After introducing the intuition behind SQL ASTs, we walk through what they look like in practice using Python libraries such as sqloxide. With queries represented as nested dictionaries, we can traverse them, detect patterns, and apply targeted modifications without breaking syntactic structure. The session demonstrates several real examples that highlight the power of this approach: evaluating subquery depth for complexity diagnostics, adding defensive transformations such as wrapping denominators in NULLIF(), generating consistent aliases for aggregation expressions, and extracting table references to infer dependency graphs across staging or temporary‑table‑heavy pipelines.

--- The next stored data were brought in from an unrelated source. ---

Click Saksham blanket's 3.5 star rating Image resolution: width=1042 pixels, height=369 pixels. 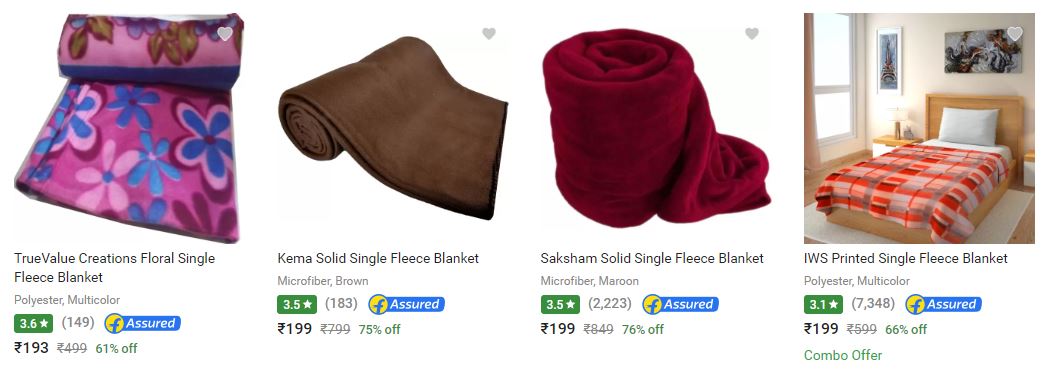point(560,305)
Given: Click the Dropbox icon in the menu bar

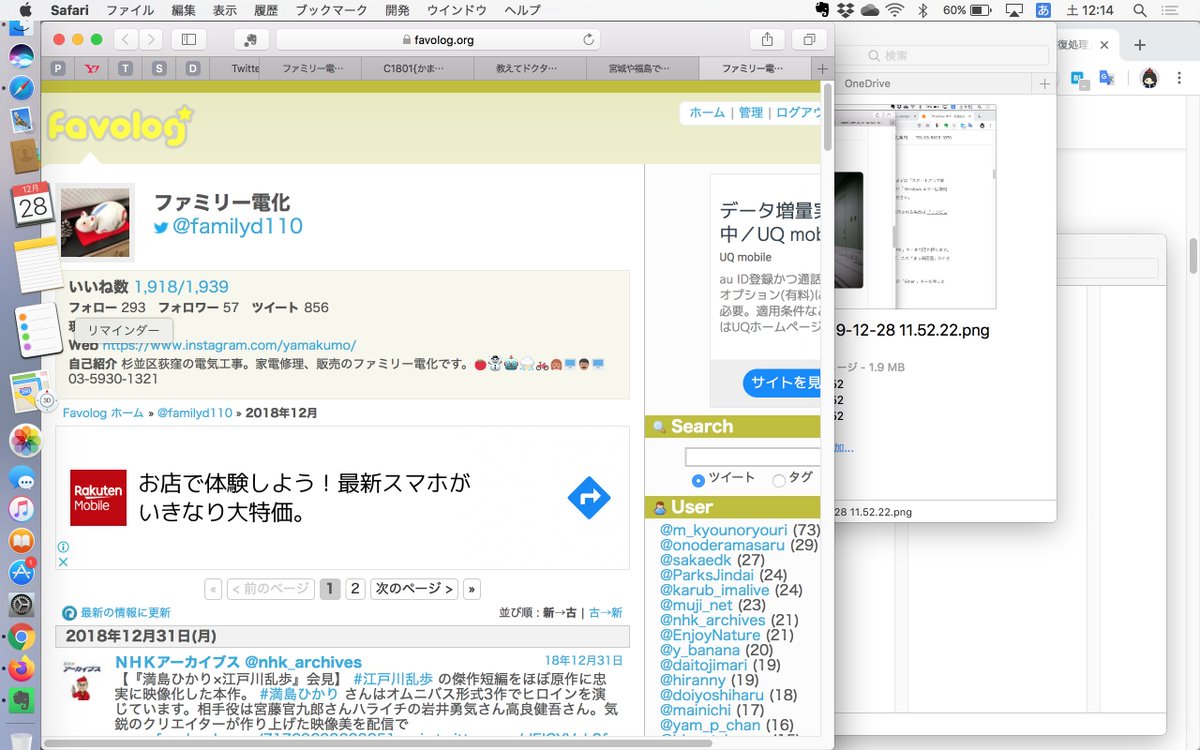Looking at the screenshot, I should (845, 10).
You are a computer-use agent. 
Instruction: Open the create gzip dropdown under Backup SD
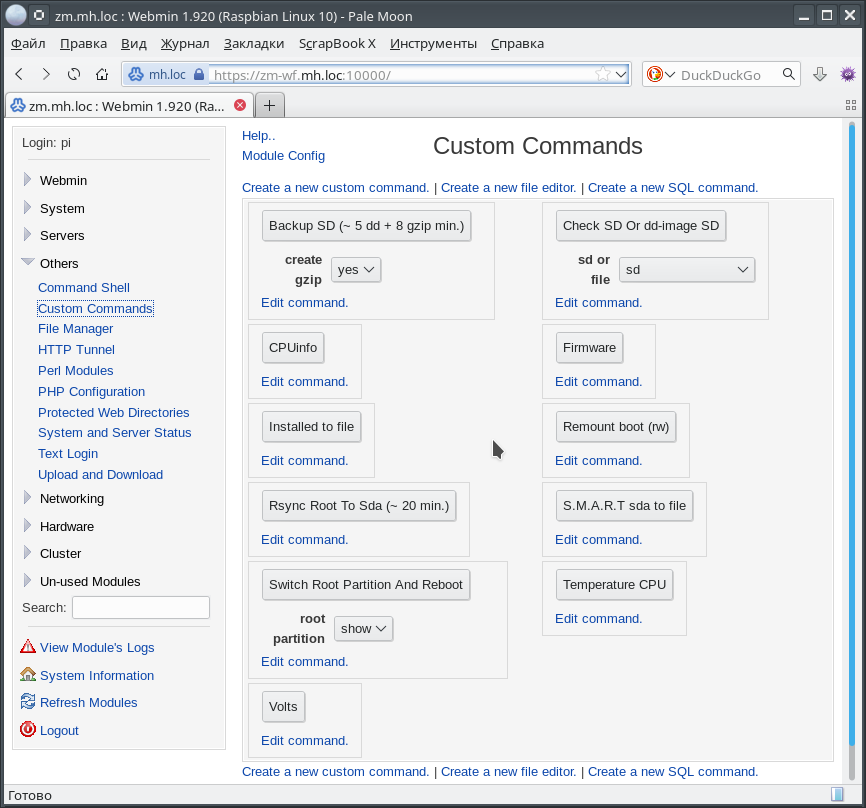(356, 269)
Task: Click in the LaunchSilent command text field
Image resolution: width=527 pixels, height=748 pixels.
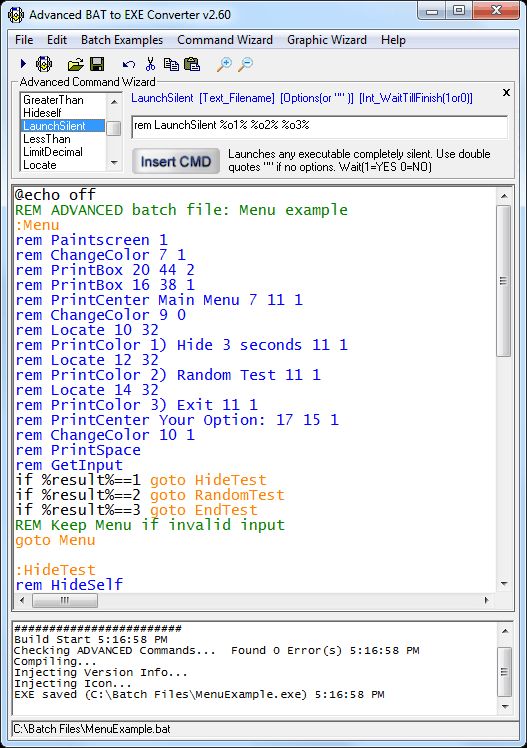Action: pos(319,126)
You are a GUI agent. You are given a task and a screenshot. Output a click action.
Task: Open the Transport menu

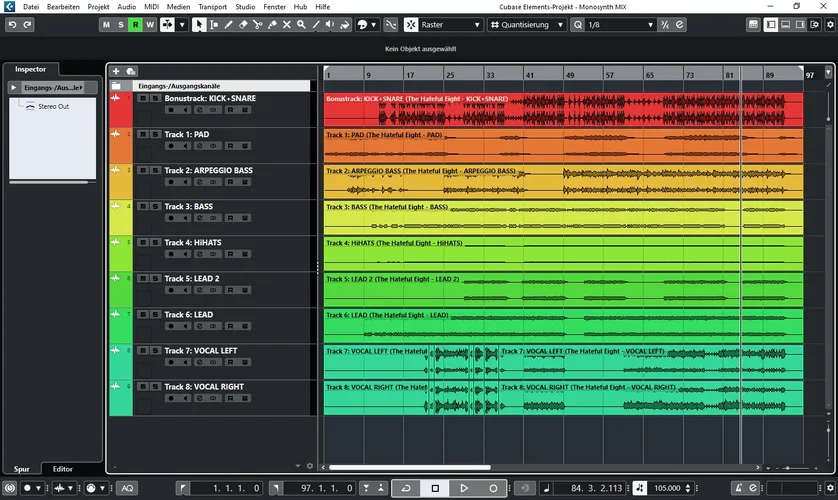coord(211,6)
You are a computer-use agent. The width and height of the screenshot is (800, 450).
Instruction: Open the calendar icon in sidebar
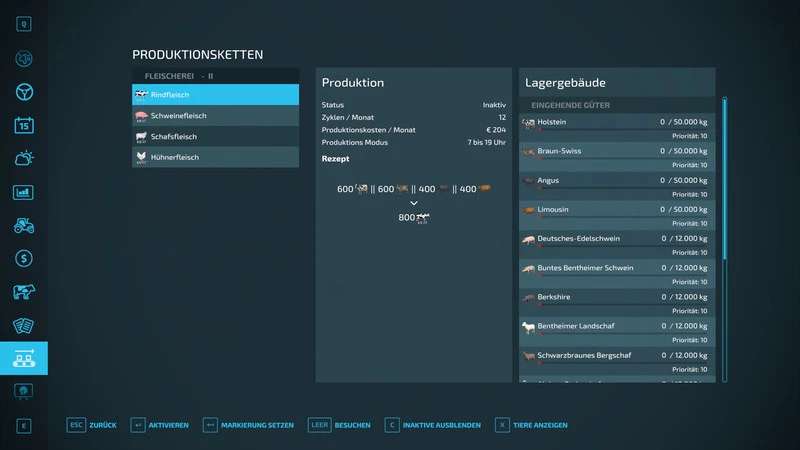tap(24, 125)
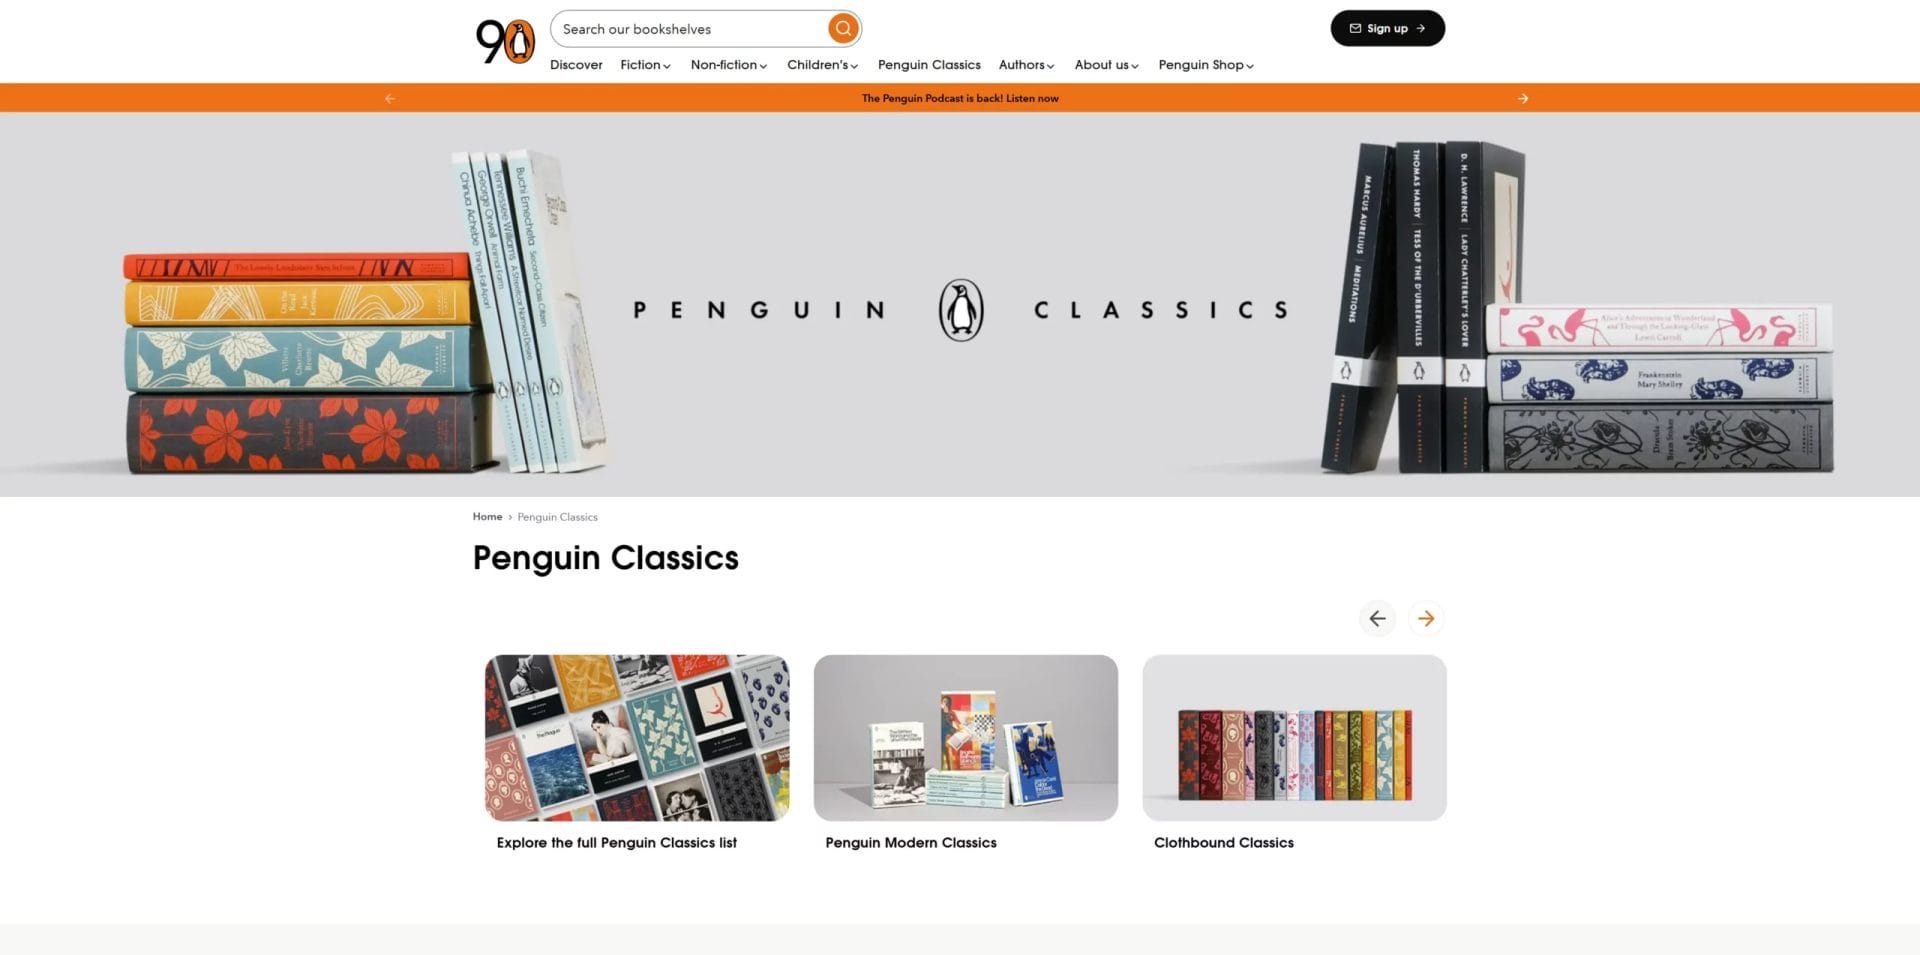The height and width of the screenshot is (955, 1920).
Task: Click the carousel previous arrow button
Action: 1377,618
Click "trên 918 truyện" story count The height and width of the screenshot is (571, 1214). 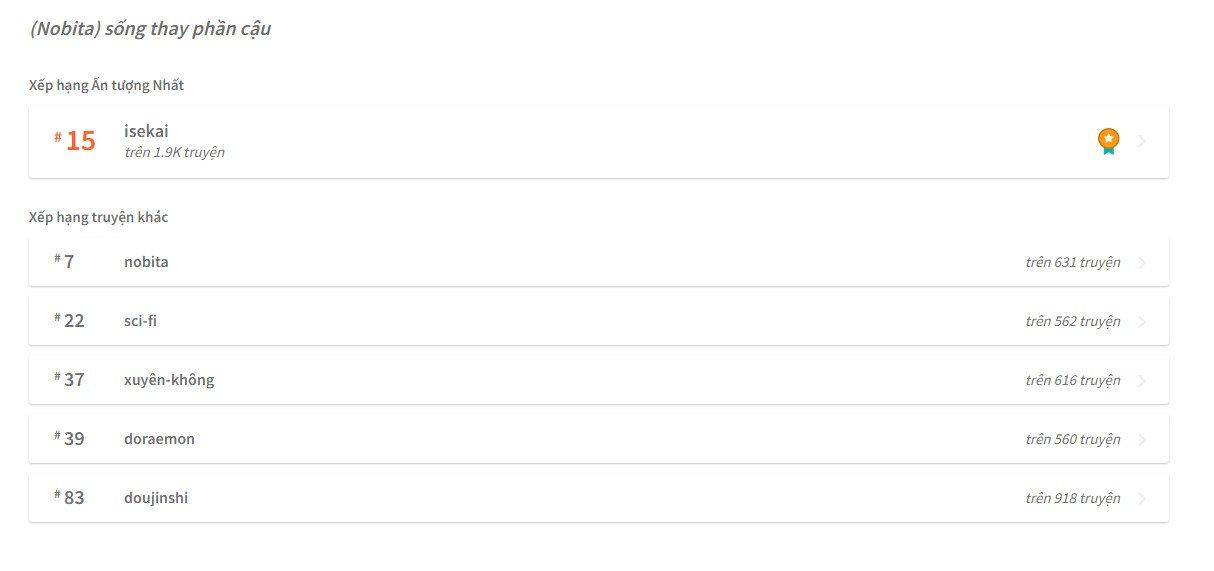click(1072, 499)
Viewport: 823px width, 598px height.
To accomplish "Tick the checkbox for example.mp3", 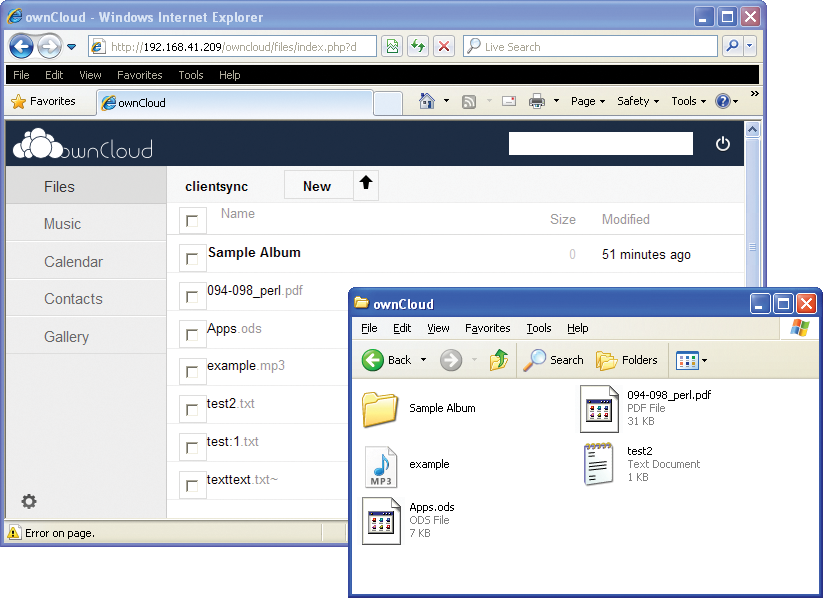I will (192, 371).
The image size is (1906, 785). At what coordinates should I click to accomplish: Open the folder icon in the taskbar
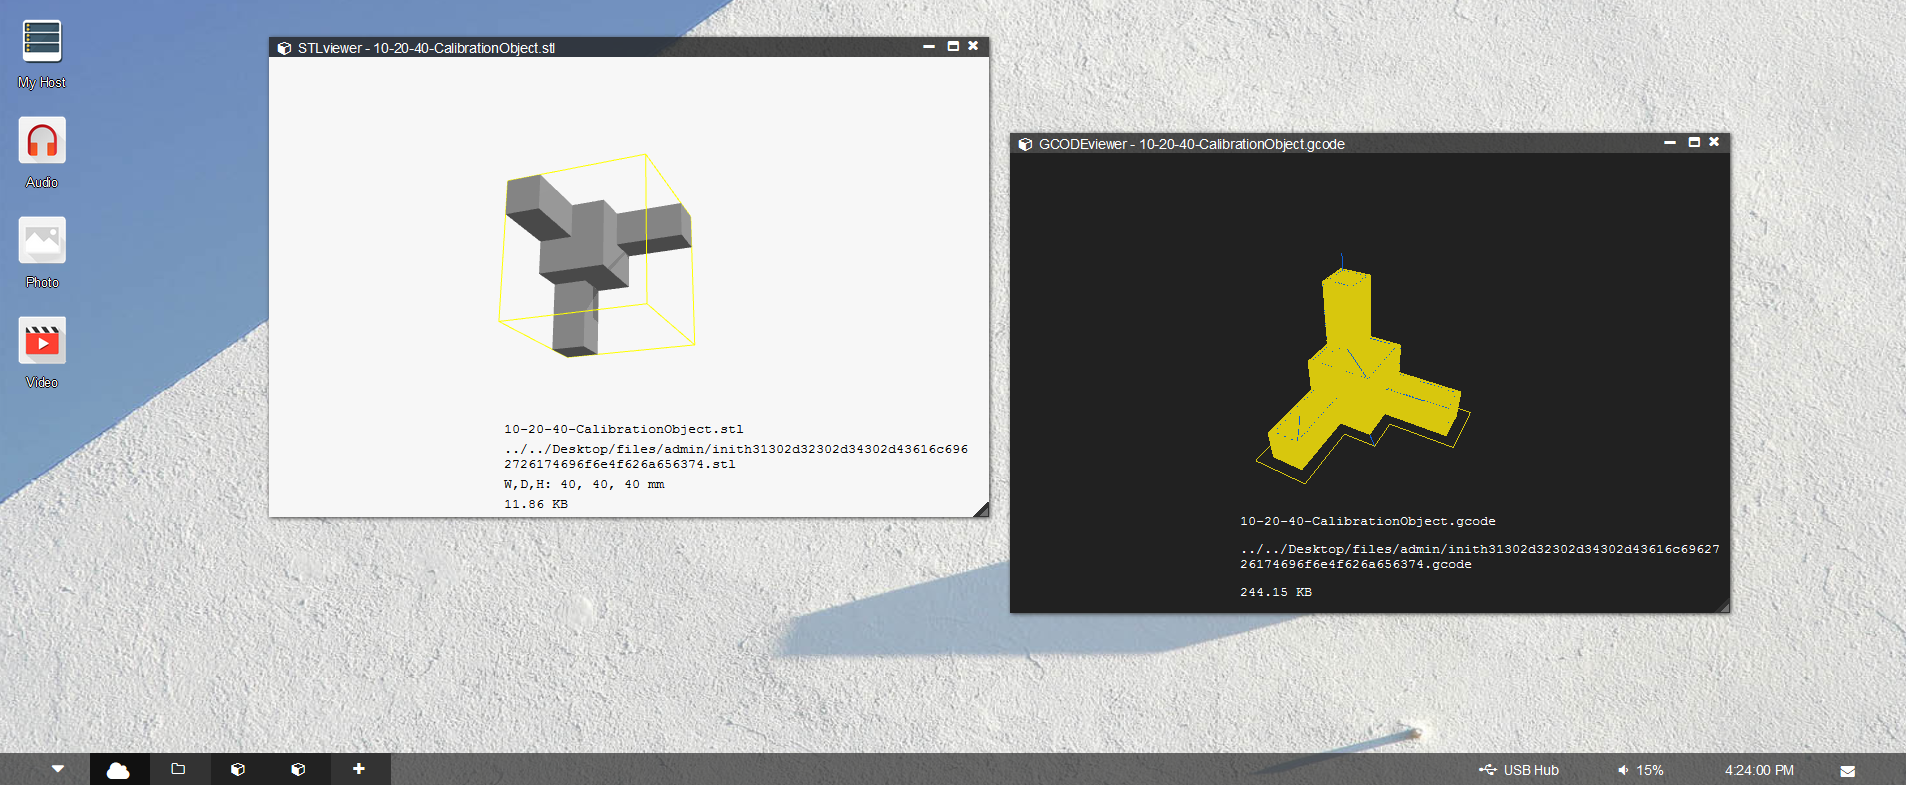click(179, 769)
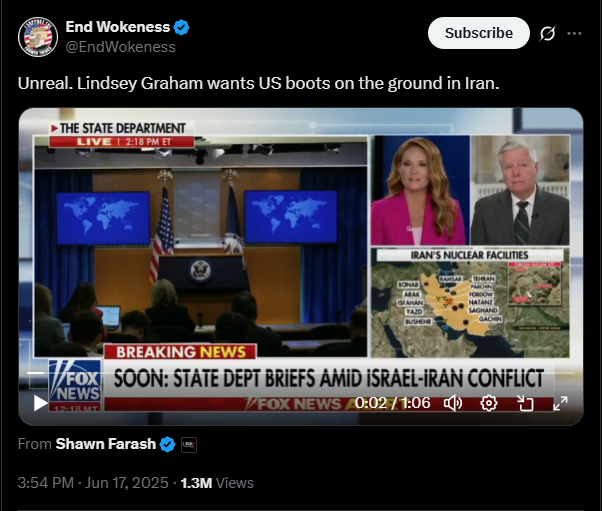Visit Shawn Farash's profile link
Screen dimensions: 602x511
click(x=106, y=444)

Rather than offering a single tool or framework, this talk focuses on the underlying metaprogramming techniques that empower engineers to build their own SQL analysis and refactoring utilities. Attendees will leave with a clear mental model of how SQL parsing works, how ASTs can be manipulated in Python, and how these patterns can be applied to enforce standards, build linters, or automate large‑scale refactors.

Background required:
- Intermediate familiarity with Python (nested dictionaries, basic tree algorithms).
- Intermediate familiarity with SQL (CTEs, subqueries, aggregates)
- No prior knowledge of compiler theory or ASTs is assumed

Outline:
- 0–3 min — Motivation: Why SQL Refactoring Is Hard
-- Structural debt in real SQL codebases: duplication, inconsistencies, nested logic
-- Why regex and manual review fail at scale

3–8 min — Key Idea: Treat SQL as Data
-- What is an Abstract Syntax Tree (AST)?
-- Using Python libraries (e.g., sqloxide) to parse SQL into manipulable structures

8–15 min — Demo: Exploring Real SQL ASTs in Python
-- Show nested dictionaries representing SQL structure
-- Simple tree traversal patterns

15–25 min — Practical Refactoring Examples
-- Computing subquery depth (complexity linting)
-- Auto‑aliasing aggregate expressions
-- Wrapping denominators with NULLIF()
-- Extracting table references for dependency graphs

25–32 min — Building Custom SQL Tooling
-- How these patterns generalize
-- Enforcing standards, writing linters, automating bulk rewrites
-- When AST‑based tooling is worth it

32–40 min — Lessons Learned & Limits + Q&A
-- Homoiconicity (Python vs Lisp for AST manipulation)

Michel Semaan is the Analytics Lead for Transaction Banking at Allica Bank, previously a Senior Analytics Engineer at Amazon. Beyond his day job, Michel teaches as a DataCamp instructor with two published SQL courses and as a Python and data science mentor with Great Learning and Springboard.